In matters of faith, when you hear the call — you heed the call.

Well, eventually you do, Martha Ognibene and Bart Thompson said with a chuckle this past Friday.

Both are United Methodist ministers, married to the Church — and, coincidentally, to each other.

And both were taking a couple of minutes from all that unpacking last week to talk about their arrival in Morgantown and what they’ll both be doing next Sunday.

Both will be behind the pulpit, but not under the same steeple.

They’ll be in their respective pastoring roles at two churches, three blocks apart.

“That’s going to be exciting,” said Ognibene, who is assuming her post at Wesley United Methodist, at the corner of High and Willey streets.

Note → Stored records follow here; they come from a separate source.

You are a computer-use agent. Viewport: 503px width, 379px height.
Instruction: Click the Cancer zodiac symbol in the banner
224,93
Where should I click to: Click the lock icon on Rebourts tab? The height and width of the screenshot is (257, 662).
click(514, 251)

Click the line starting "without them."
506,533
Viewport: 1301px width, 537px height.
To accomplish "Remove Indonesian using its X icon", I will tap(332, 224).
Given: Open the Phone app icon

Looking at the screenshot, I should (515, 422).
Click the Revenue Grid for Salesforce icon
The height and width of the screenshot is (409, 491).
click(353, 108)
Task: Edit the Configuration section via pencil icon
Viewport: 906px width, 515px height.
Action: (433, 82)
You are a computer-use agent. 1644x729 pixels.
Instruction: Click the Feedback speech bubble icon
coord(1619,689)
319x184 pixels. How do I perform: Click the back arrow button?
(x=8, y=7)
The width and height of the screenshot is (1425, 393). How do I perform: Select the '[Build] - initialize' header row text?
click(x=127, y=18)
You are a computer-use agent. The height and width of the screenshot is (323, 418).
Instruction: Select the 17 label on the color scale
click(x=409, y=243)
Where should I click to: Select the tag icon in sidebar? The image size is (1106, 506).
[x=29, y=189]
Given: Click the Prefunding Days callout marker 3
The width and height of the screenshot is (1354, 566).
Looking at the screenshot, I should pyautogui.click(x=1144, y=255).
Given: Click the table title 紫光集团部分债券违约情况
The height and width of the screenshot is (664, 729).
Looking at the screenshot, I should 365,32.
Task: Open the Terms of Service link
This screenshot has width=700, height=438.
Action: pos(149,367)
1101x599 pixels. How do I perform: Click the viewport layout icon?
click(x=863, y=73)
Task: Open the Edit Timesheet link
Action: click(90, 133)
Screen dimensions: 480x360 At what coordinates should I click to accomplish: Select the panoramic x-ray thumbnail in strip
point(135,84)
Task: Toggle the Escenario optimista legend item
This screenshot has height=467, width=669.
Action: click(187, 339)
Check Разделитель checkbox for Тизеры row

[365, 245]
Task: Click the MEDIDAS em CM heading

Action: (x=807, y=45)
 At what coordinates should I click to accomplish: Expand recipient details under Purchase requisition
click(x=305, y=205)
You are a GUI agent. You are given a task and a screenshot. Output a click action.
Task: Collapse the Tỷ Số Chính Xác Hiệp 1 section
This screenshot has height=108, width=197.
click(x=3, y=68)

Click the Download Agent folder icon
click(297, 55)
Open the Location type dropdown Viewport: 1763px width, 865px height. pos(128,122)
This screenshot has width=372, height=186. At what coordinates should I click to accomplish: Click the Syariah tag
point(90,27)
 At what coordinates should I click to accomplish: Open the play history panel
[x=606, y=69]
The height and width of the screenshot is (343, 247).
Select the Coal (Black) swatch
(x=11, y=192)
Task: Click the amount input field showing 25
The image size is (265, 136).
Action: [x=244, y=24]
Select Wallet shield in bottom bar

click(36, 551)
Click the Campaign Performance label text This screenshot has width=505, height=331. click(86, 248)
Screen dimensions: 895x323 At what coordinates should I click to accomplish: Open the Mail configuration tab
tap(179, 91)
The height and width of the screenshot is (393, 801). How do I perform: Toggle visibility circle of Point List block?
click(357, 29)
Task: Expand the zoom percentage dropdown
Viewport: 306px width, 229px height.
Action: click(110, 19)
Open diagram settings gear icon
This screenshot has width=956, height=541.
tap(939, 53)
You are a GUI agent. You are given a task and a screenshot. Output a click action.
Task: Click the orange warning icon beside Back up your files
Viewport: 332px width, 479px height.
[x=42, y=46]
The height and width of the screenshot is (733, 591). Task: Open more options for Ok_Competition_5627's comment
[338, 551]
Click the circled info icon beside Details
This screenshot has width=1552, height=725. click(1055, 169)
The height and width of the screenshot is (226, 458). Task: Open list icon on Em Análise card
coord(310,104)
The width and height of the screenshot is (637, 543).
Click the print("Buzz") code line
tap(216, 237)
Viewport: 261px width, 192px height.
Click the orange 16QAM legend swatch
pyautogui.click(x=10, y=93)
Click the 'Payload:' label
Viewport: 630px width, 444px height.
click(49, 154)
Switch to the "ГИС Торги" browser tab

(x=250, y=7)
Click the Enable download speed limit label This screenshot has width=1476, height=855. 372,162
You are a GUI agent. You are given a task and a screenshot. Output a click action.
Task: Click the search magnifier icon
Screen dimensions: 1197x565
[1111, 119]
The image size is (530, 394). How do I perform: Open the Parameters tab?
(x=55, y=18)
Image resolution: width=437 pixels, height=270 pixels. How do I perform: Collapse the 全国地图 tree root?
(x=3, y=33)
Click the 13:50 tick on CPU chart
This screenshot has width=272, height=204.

“Can’t wait,” said Thompson, on his appointment at nearby Spruce Street United Methodist.

For Ognibene, Morgantown is a double homecoming.  

It’s a return to the ministry after years of serving the church as a district superintendent.

And, it’s a return to where she had a life before.

Before she went into ministry, the Garrett County, Md., native worked here in the late 1980s, with her first husband, the late Rev. Michael Ognibene, who pastored at Westover United Methodist Church.

That was when she thought her true calling was education.

She taught reading at the former South Junior High and busied kids in the classroom and her kids at home: She and Michael shared two daughters and a son.

And that was along with all those “pastor’s wife” duties, she said, with the meetings and the church clubs and societies and all the charity work.

Thompson, meanwhile, was mapping an entirely different trajectory. He came to Morgantown from his Huntington hometown to pursue a graduate degree in geography at WVU.

“I was going to be a geographer,” he said.

Questions (and excuses)

Along the way, he forged a friendship with Martha and Michael and they talked a lot about faith and the ministry.

As a teenager he kept getting inklings of the spiritual life.

“I wrestled with it,” he said. “I’d ask, ‘Is this what you want me to do, God?’ ”

Michael, in fact, was a mentor — who, all of a sudden, was gone.

He was fatally felled by a brain aneurysm.

By then, Bart was a pastor. The seminary won out over graduate school.

Ognibene, meanwhile, was emotionally tossed, after Michael’s death.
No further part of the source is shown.